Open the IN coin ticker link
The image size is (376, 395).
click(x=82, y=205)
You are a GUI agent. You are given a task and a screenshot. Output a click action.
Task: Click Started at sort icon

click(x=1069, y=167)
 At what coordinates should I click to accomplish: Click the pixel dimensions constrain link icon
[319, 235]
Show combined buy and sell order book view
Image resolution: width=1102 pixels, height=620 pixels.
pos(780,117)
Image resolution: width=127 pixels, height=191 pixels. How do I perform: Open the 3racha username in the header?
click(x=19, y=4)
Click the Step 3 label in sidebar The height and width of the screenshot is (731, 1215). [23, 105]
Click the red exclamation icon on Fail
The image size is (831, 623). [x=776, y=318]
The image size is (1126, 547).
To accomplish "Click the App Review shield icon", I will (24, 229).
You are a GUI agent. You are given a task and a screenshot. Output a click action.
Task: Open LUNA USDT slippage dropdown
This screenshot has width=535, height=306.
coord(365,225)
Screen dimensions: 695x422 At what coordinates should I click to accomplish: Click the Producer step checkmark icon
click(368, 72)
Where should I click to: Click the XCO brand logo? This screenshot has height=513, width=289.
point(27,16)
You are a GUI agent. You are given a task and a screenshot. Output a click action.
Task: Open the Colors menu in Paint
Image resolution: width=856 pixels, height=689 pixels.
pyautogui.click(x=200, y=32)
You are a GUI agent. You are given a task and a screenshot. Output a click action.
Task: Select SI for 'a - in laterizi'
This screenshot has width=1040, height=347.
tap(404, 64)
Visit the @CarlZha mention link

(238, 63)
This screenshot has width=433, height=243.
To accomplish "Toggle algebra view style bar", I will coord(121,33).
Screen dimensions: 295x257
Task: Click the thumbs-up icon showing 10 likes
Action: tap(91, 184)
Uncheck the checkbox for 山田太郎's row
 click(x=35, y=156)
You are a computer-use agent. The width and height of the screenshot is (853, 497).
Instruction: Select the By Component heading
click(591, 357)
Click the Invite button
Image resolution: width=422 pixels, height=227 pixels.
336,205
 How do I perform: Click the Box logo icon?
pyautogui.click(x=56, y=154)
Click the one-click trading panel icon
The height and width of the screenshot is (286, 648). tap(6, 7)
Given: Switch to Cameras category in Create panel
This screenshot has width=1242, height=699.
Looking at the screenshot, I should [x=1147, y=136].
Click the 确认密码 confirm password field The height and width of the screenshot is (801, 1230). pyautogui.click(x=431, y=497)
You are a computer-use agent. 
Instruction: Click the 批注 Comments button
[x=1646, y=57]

• • • •

◆ **DO THIS**
Rewrite the stretch of the material from the line containing "Screen dimensions: 695x422" through the line containing "pyautogui.click(x=200, y=32)", both included, giving every line again with the requests unchanged. Multiply each coordinate in the answers by 2.45 and round it to a whole number, with halves rounded up.

◆ **FULL OUTPUT**
Screen dimensions: 695x422 At what coordinates should I click to accomplish: Click the Producer step checkmark icon
click(902, 176)
Where should I click to: Click the XCO brand logo? This screenshot has height=513, width=289.
point(66,39)
You are a GUI agent. You are given a task and a screenshot. Output a click action.
Task: Open the Colors menu in Paint
Image resolution: width=856 pixels, height=689 pixels.
pyautogui.click(x=490, y=78)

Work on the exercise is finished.